Saturday, August 24, 2024

Hermann Broch, The Death of Virgil ***** / **

Here is what I said when I read The Death of Virgil twenty years ago:

The Death of Virgil was published in German in 1945. When the Vintage International edition was published in 1995, I picked it up in a bookstore and read the first paragraph:

Steel-blue and light, ruffled by a soft, scarcely perceptible cross-wind, the waves of the Adriatic streamed against the imperial squadron as it steered toward the harbor of Brundisium, the flat hills of the Calabrian coast coming gradually nearer on the left. And here, as the sunny yet deathly loneliness of the sea changed with the peaceful stir of friendly human activity where the channel, softly enhanced by the proximity of human life and human living, was populated by all sorts of craft—by some that were also approaching the harbor, by others heading out to sea and by the ubiquitous brown-sailed fishing boats already setting out for the evening catch from the little breakwaters which protected the many villages and settlements along the white-sprayed coast—here the water had become mirror-smooth; mother-of-pearl spread over the open shell of heaven, evening came on, and the pungence of wood fires was carried from the hearths whenever the sound of life, a hammering or a summons, was blown over from the shore.

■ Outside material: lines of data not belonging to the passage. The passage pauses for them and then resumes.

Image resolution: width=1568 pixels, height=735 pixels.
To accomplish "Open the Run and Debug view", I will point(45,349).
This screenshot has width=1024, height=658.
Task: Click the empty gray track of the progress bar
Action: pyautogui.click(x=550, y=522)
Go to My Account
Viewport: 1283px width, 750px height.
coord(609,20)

I was extremely taken with the poetic description, especially with the images of the water. However, I could tell that this 400+ page novel would require the kind of careful attention you need to read poetry, so it was a few years before I got to it.

This first paragraph sums up what's good and bad about the novel. On the plus side, it creates a mood using detailed, vivid images. On the minus side, the sentences can be long-winded, roundabout, and overly "profound." The heart of the novel is Part II, which chronicles a long night during which Virgil ponders the meaning of life and of art. While it contains a number of interesting ideas and deep images, it hides them amongst pseudo-profound prose along the lines of "the forecourt of reality was merely a sham-reality." 

I have to admit to frequent bouts of impatience. I feel sure The Death of Virgil would reward closer reading.

On that closer rereading, I find Part I even more astonishing, as close to poetry as prose can get. Its bewitching mood and evocative imagery of transitions (from sea to land, day to night, clamorous to silent) have, as the translator says in her afterward, "at the same time a concrete and metaphysical meaning."

And I find Part II even more impenetrable and interminable, with its esoteric nighttime visions  untethered to any concrete action. The exposition of Part III, as Virgil speechifies with his friends and with Caesar Augustus about the goals of art, is also tiresome. 
Mystery of time! Saturnian mystery of perception! Mystery of fate's commands! Mystery of the pledge! Light and darkness, united in the two-toned dusk unfold of themselves to the seven colors of the earthly creation, but when the transformation in being will have reached to universal perception, having become unalterable by virtue of being whole, only then will time come to a standstill, not immobile, not like a lake, but like an all-embracing moment, an unending sea of light, lasting through all eternity...
I have to give The Death of Virgil a split rating. The 73 pages of Part I are a five-star revelation. The rest of the book is a two-star slog.